• _TEXT FOR ANALYSIS_
╔══

INDONESIA IS ONE OF THE WORLD'S MOST DIVERSE COFFEE PRODUCING NATIONS


Selective Harvest
Selective harvesting is a traditional and meticulous method used by Indonesian coffee farmers to ensure only the ripest coffee cherries are handpicked. Unlike mechanical or strip harvesting, this process involves manual selection where each cherry is chosen at the peak of ripeness, often over multiple passes during harvest season. Selective harvest requires trained pickers and precise understanding of ripeness indicators, making it a crucial first step in producing high quality coffee.
This method is especially common in regions producing specialty grade Indonesian Arabica coffee, such as Aceh Gayo, Toraja Sulawesi, Bali Kintamani, and Flores.

Fermentation
Something magical happens after the cherries are picked. Long before the beans are roasted, and long before the first pour-over is brewed, there’s a critical stage that quietly shapes every flavor note in your cup,fermentation. Fermentation is a natural biological process where yeast, bacteria, and enzymes break down sugars and mucilage surrounding the coffee bean after the cherry is depulped.

╚══

Collection entries
╔══

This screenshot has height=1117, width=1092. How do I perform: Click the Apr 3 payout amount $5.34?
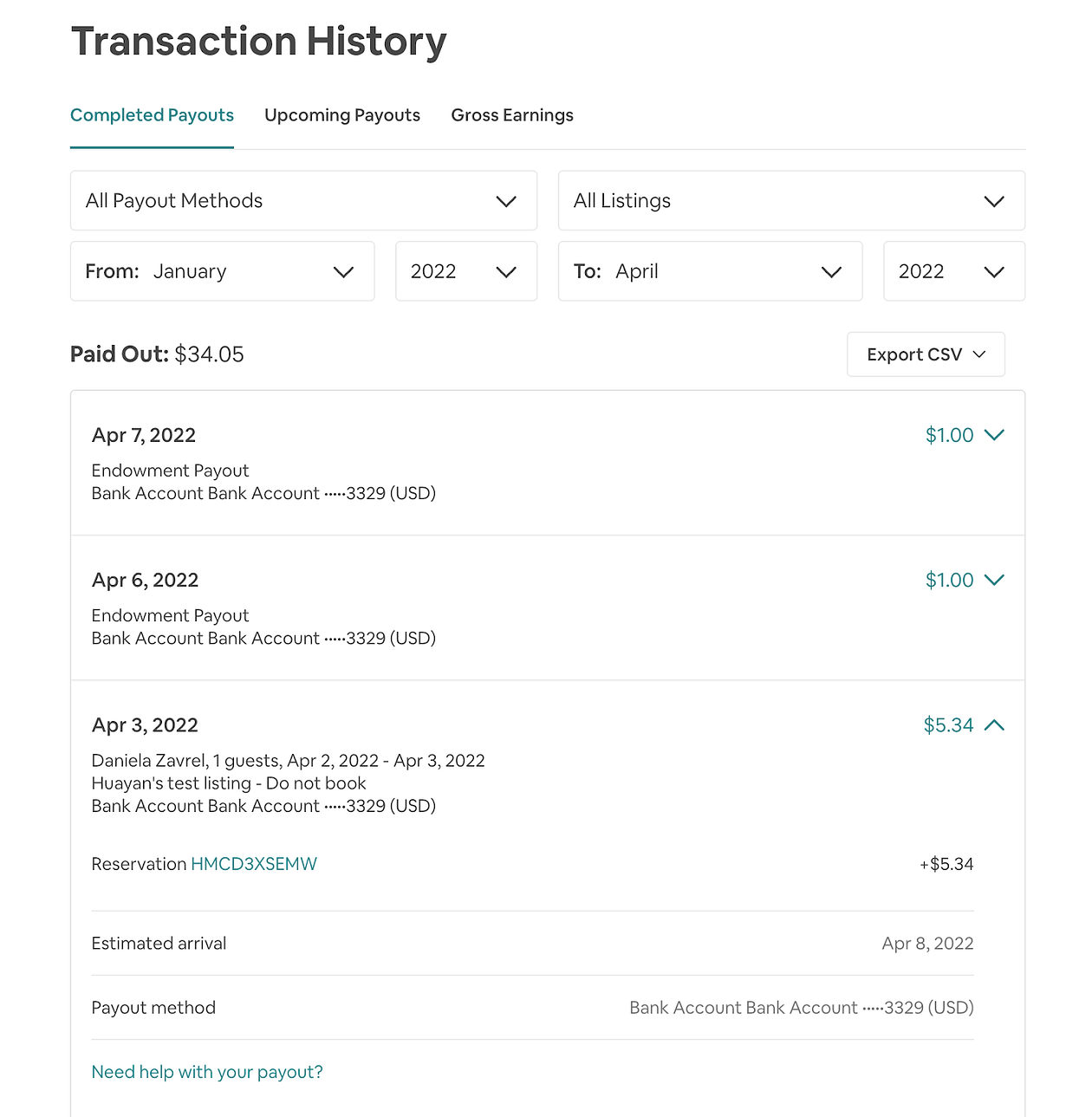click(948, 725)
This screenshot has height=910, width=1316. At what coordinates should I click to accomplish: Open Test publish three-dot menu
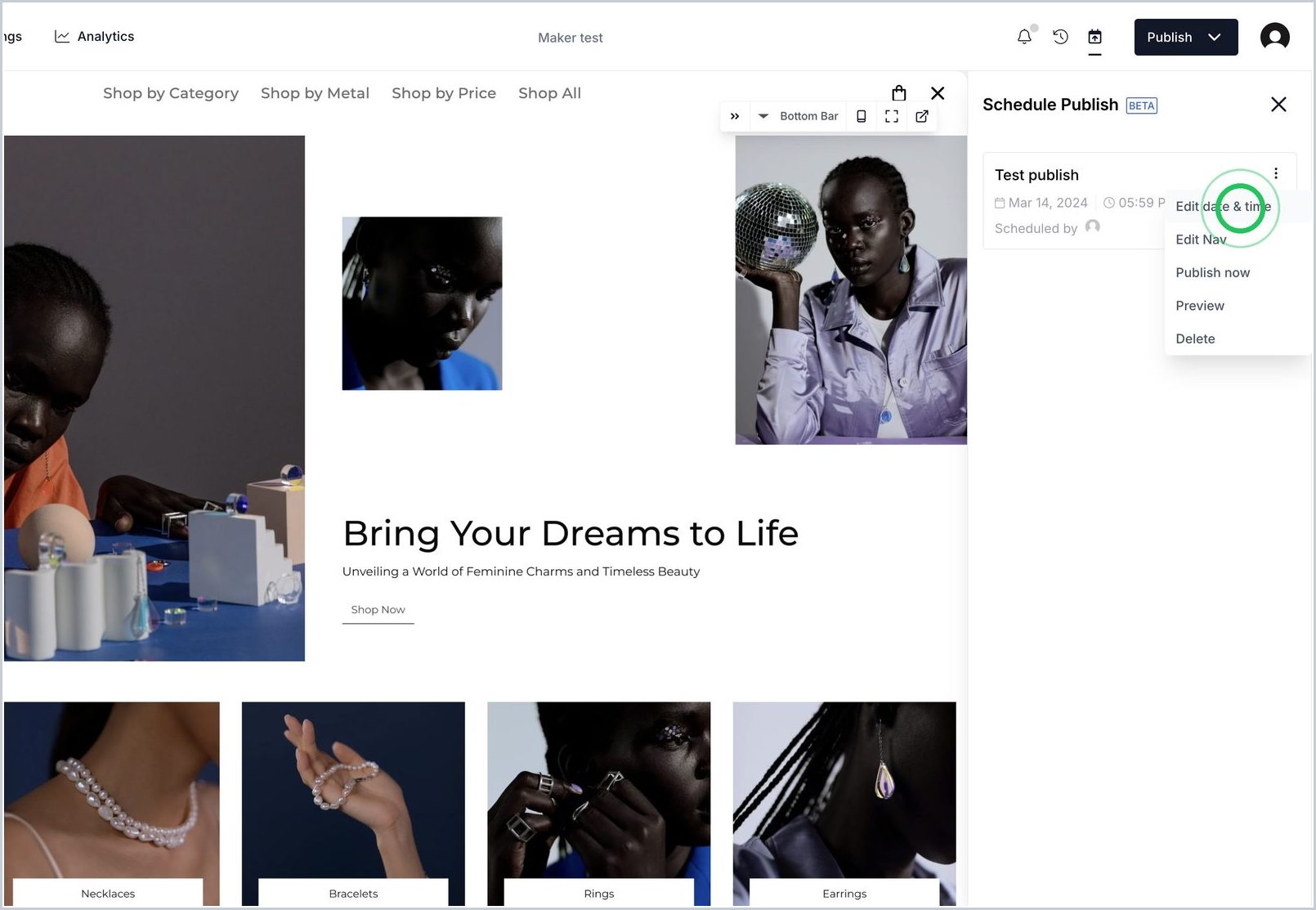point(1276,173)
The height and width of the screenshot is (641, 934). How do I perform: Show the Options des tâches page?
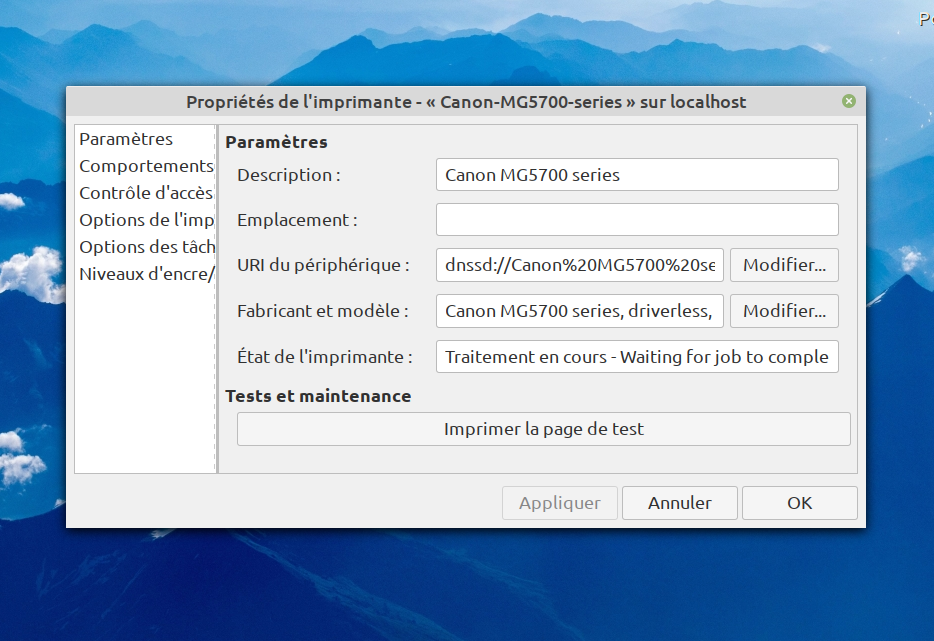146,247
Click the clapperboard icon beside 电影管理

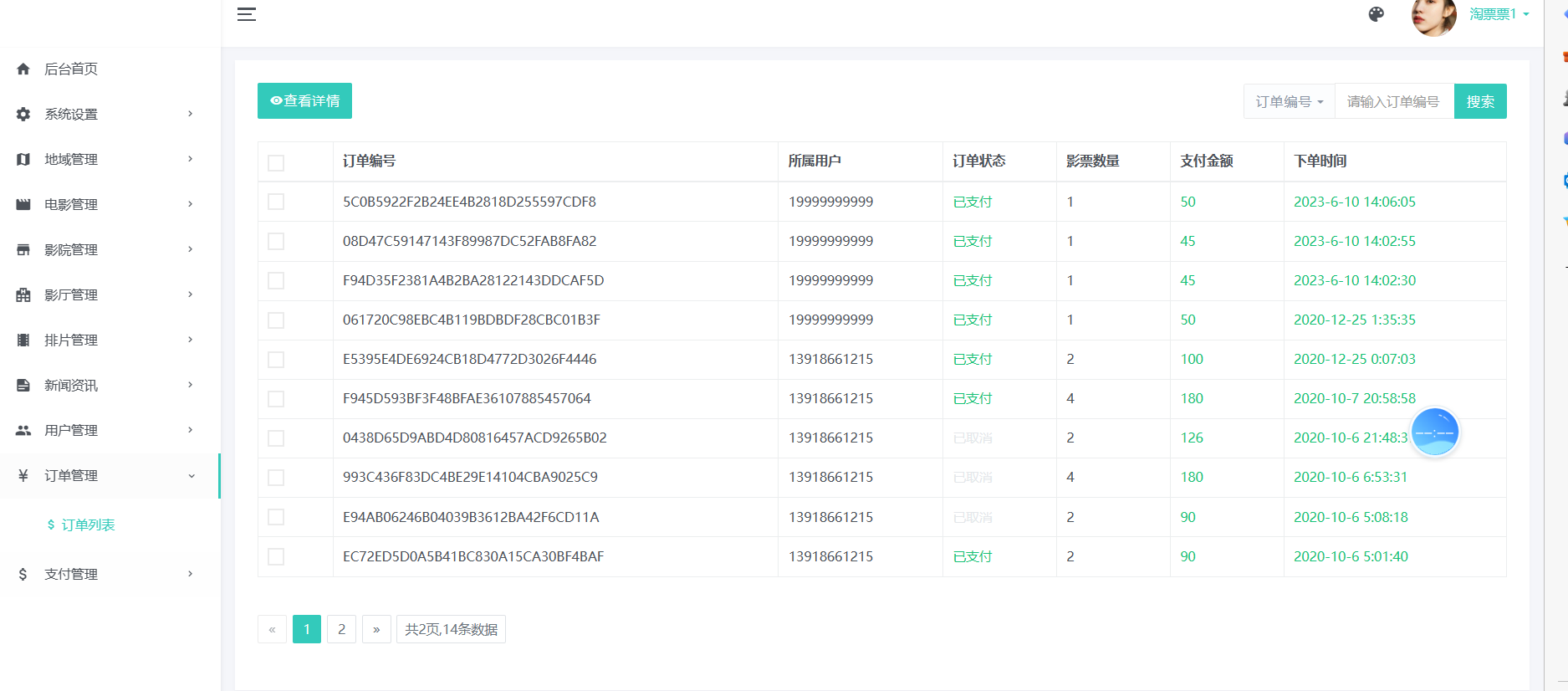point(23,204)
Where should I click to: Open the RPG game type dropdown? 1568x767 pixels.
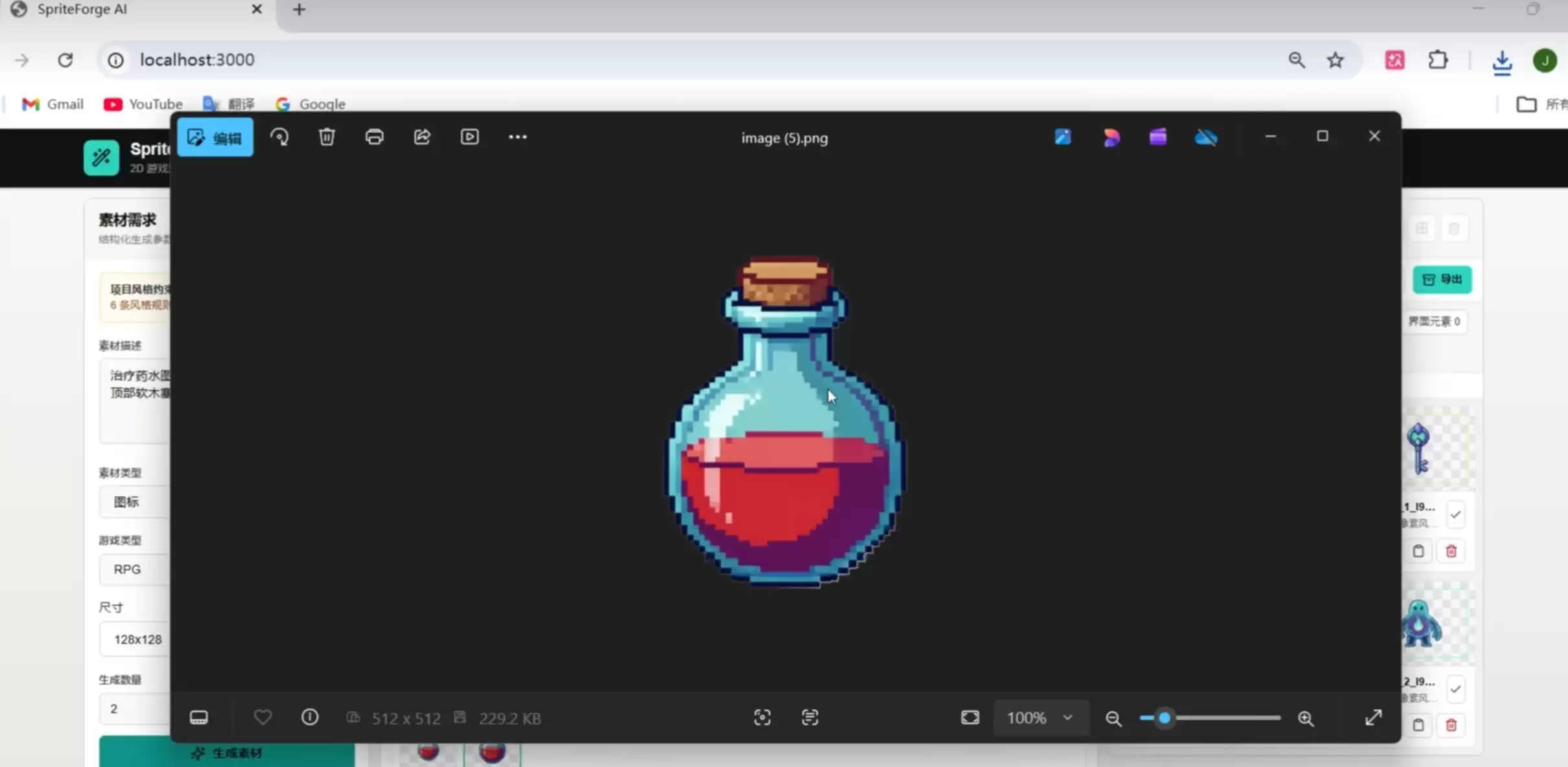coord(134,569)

╚══

• _DESCRIPTION OF THE TASK_
State whether each of the following statements agrees with the text about Indonesian coffee, answering yes or no and quoting the deciding words of the text. (a) Selective harvesting is often done over more than one pass in a harvest season. (b) Fermentation begins before the coffee cherry is depulped. (c) Selective harvesting is a form of mechanical harvesting.

• _EXERCISE OUTPUT_
(a) Yes: "often over multiple passes during harvest season"
(b) No: "after the cherry is depulped"
(c) No: "Unlike mechanical or strip harvesting, this process involves manual selection"